Bhagavad Gītā Chapter 15, Verse 4: Krishna to Arjuna — Puruṣottama-Yoga
Then seek that place from which none return, and take refuge in the primordial Purusha from whom this ancient current of existence first poured forth.
Bhāṣyakāra purports
- Śaṅkaraadvaita
After cutting the ashvattha with the sword of non-attachment, one must seek that supreme pada (abode) — the Vaishnava state — by understanding it, not by mere ritual approach. Shankara is explicit: the verse means 'know it' (jnatavyam iti arthah), and the seeking itself is accomplished by taking refuge in that primordial Purusha who is the source from which the maya-web of samsara has streamed forth like an illusionist's conjuration. Those who enter that pada do not return to samsara (samsaraya) — liberation is final, not cyclical.
- Rāmānujaviśiṣṭādvaita
Ramanuja reads the verse as prescribing prapatti (surrender) to the adi-Purusha as the direct antidote to the guna-entanglement described in 15.2-3: only by taking shelter of Him whose maya is declared in Gita 7.14 ('mameva ye prapadyante mayam etam taranti te') can the anaadi (beginningless) conditioning of guna-sanga be undone. The 'ancient stream of pravritti' is the eternal flow of guna-driven activity from the Creator; surrender re-routes that flow into kainkarya (service). Ancient seekers of liberation (mumukshavah puraatanah) pursued precisely this path and were freed.
- Madhvadvaita
Madhva cites the Moksha-dharma: 'surrender to Him upon surrendering to whom one neither grieves nor exults, who neither is born nor dies — that Brahman is the root.' There is no other refuge (na cha bhagavato anyah sharanyo asti). The jiiva's distinctness from Hari is permanent; the cutting of the tree and the search for the pada are not exercises in self-inquiry but acts of dependent worship — the seeker is always the servant, never the identical ground.
- Vallabhaśuddhādvaita
Vallabha foregrounds bhakti as the 'primary means' (mukhyam sadhanam) for reaching the pada where the jnaanis do not return. The adi-Purusha is Shri Krishna himself, and the entire ancient pravrttti (beginningless activity) of the world flows from Him as lila-prasada. To 'seek the pada' is not philosophical inquiry but an act of love-surrender; the world-tree is His own play, and crossing it is accomplished by falling at His feet.
- Śrīdharabhakti
Shridhara reads the verse straightforwardly as devotional quest: after recognising samsara, seek the Vaishnava pada — the ground of Vishnu — as the real root that underlies even the inverted tree. The method of seeking is ekanta-bhakti (undivided devotion): 'I take refuge in that primordial Purusha' as a first-person vow of the seeker, not a third-person prescription. The 'ancient stream of samsara-pravrttti' identifies the Purusha as its source, making refuge in Him the only logically adequate response.

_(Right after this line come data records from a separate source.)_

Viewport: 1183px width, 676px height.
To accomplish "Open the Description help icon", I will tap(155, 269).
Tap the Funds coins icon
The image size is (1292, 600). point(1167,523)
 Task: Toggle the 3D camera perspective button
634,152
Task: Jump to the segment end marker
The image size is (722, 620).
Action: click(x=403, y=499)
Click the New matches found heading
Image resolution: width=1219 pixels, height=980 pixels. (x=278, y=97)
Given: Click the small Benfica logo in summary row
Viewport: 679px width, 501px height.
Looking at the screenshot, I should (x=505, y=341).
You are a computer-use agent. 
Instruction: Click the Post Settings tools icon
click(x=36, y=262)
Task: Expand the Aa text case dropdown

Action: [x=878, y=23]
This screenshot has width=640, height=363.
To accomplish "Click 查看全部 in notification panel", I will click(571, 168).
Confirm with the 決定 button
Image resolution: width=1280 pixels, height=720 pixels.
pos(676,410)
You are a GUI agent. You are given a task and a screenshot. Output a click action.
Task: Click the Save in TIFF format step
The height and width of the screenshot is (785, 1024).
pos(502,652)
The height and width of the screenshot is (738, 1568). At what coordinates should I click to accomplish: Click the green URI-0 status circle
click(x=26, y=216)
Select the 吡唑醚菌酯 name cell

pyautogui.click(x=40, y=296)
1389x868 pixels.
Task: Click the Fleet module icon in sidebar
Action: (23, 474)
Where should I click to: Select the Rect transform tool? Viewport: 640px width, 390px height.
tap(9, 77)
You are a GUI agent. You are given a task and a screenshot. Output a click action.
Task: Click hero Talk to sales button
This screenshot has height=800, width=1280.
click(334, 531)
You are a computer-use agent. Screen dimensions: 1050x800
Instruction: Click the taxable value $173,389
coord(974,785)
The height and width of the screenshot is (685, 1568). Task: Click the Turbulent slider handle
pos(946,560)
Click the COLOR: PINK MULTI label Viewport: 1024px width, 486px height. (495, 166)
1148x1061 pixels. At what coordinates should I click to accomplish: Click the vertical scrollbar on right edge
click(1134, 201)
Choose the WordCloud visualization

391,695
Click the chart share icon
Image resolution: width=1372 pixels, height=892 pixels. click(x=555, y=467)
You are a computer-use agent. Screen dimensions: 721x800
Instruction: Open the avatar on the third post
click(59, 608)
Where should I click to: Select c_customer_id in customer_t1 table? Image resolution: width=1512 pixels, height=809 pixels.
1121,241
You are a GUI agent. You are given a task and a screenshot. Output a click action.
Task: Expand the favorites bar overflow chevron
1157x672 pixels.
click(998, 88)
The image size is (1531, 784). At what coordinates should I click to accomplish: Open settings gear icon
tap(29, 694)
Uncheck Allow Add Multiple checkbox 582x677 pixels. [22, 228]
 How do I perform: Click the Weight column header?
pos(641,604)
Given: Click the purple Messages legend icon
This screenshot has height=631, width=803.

- Madhusūdanaadvaita-bhakti
Madhusudana synthesises the two currents: the pada must be sought first through the guru and then through Vedanta-vakya-vicharena (inquiry into Vedanta sentences), following the shruti directive 'he is to be sought, he is to be known' (so anveshhtavyah sa vijijnaasitavyah). Yet the Purusha into whom one takes refuge is none other than Krishna — 'He by whom all this is filled' (yenaedam sarvam purnam). The 'ancient maya-caused samsara-vrkksha-pravrttti' flows from Him exactly as an illusionist's elephant — recognising this identity of ground and Liberator is itself the liberation.